Saim Özeren Erzurum’dan sonra Trabzon’da görev yaptı. On yıl boyunca Saim Özeren’den bir ses duyulmadı. Ancak o resimden kopmamıştı, bütün yaşamı boyunca da hiç kopmayacaktı. Çünkü onun için resim, içten gelen ve akıldan süzülen bir içgüdüydü, yaşamın anlamıydı, dünyayla ilişki kurmanın bir yoluydu.

Ancak İstanbul bir zamanların “Büyük Saim”ini daha unutmamıştı. 1938’de başlayan Yurt Gezileri için seçilen ilk on ressam içinde yer aldı. Konya’ya gitti. Çalışmaları olumlu eleştiriler aldı. 1942’de Yurt Gezisi’ne ikinci kez seçilecek ve Hakkâri’ye gidecekti.
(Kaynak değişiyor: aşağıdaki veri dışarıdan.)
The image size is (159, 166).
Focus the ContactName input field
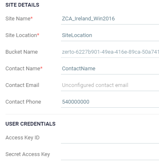(x=110, y=69)
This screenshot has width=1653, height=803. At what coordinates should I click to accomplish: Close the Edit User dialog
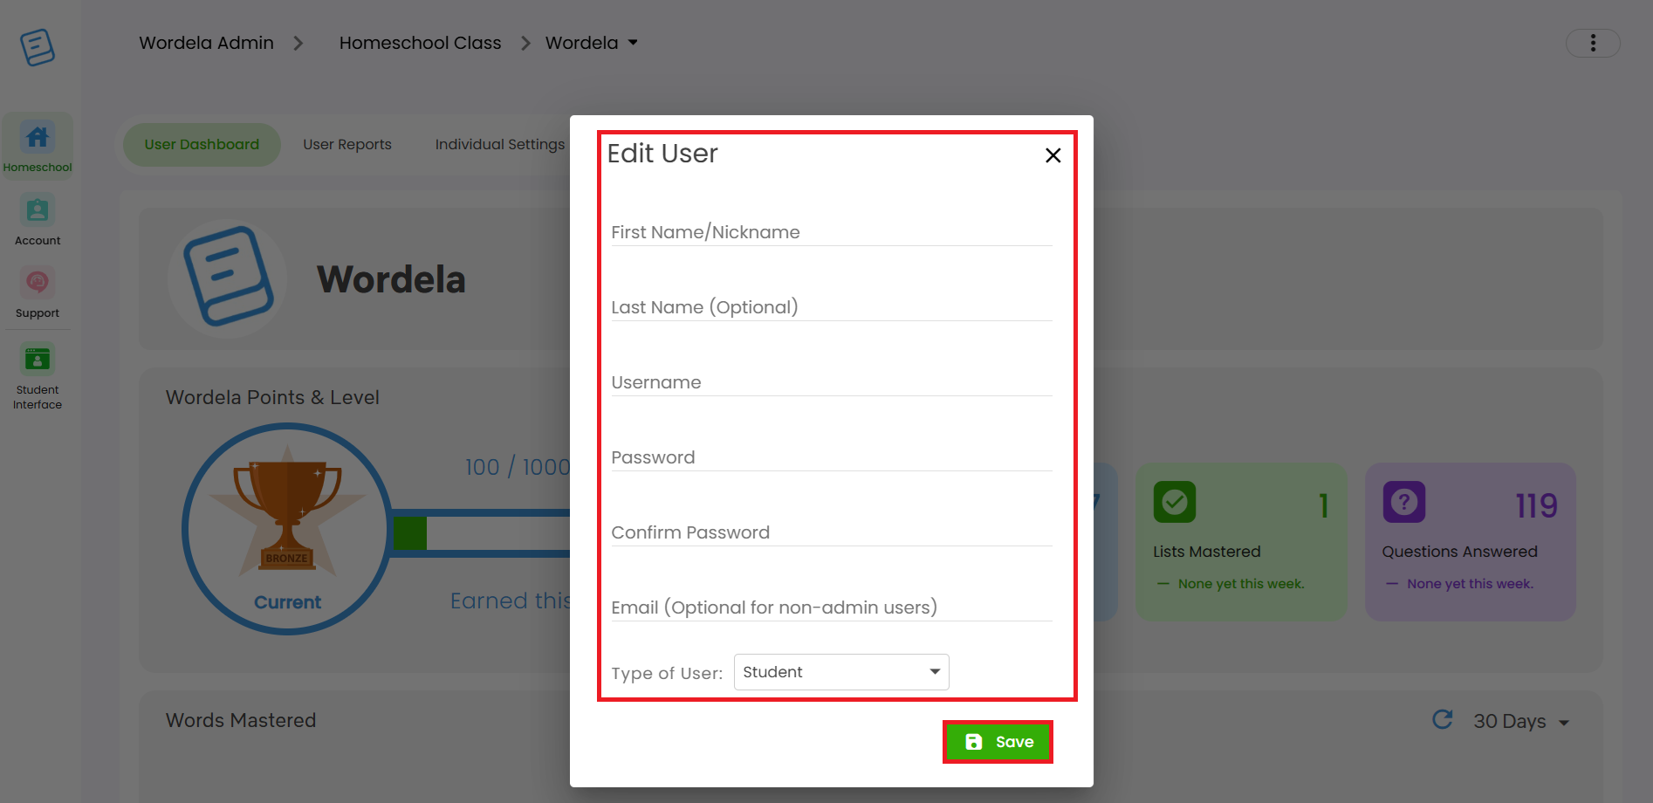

Saim Özeren’in zorunlu taşra yaşamı 1939’da İstanbul’a gelince bitti. Arkadaşları geçen yıllar içinde resim sanatının önde gelen isimleri arasına girmişti. İstanbul’da Müstakil Ressam ve Heykeltraşlar Birliği’nin sergilerine eserler verdi. 1945-1950 arasına Devlet Resim ve Heykel Sergilerine katıldı. Ancak daha sonra adı duyulmaz oldu. Oysa o hep ressam olarak kaldı. Bütün hayali, emekli olmak, kendini tamamen resme vererek bir sergi açmaktı. Bütün yaşamını adadığı bu sergiyi ne yazık ki gerçekleştiremedi. Emekliliğine aylar kala hayata veda etti. Mahmut Cûda, onun için “Sanat tarihimizin en mutena sayfalarını dolduracaktır” demişti ama ölümünden sonra unutuldu.

1986 yılında Ferit Edgü’nün İstanbul, Ankara ve İzmir Vakko Sanat Galerilerinde düzenlediği sergilerle Saim Özeren adı yıllar sonra tekrar sanat çevrelerinde duyuldu. Ferit Edgü, Saim Özeren’in ailesi resimlerini kendisine getirene kadar böyle bir sanatçının varlığından bile haberdar olmadığını söylemişti. Saim Özeren, iki kuşak sonra sanatçılar arasında bile bu denli unutulmuştu.

Millî Reasürans Sanat Galerisi yöneticisi Amelie Edgü sergi ve kitapla ilgili olarak şunları söylüyor: “1985 yılında eserlerini ilk kez gördüğüm Saim Özeren’i bir insan ve sanatçı olarak hep merak ettim. Resimleri ortaya çıkmıştı ama kendisi sisler içindeydi. Bir zamanlar adı öne çıkan bir sanatçının bu denli unutulması çok dramatikti. Millî Reasürans Sanat Galerisi’nde göreve başladığım 1994’ten bu yana da Saim Özeren hep programımızda oldu. Onunla ilgili projeyi ancak şimdi, doğumunun 100. yılında gerçekleştirebildik. Serginin yanı sıra hazırladığımız kitap, sanırım onu sanat tarihimize kalıcı olarak kazandıracaktır. Kitapta Murat Ural biyografik çalışmayı yürüttü. Kendisine araştırmalarda Ayşe Gür ve Dilek Şener yardımcı oldu. Çok az veriden hareket etmelerine karşın ortaya bir biyografi çıkarabildiler. Levent Çalıkoğlu ise Saim Özeren’in sanatını ve sanatçı kişiliğini yorumladı. Türk resmi içindeki yerini sorguladı. Bu serginin onun hep yapmayı düşlediği, bütün ömrünü adadığı kişisel sergisi olduğunu düşünüyorum.”

Saim Özeren’in sergisi 26 Eylül-26 Ekim tarihleri arasında Millî Reasürans Sanat Galerisi’nde izlenebilir.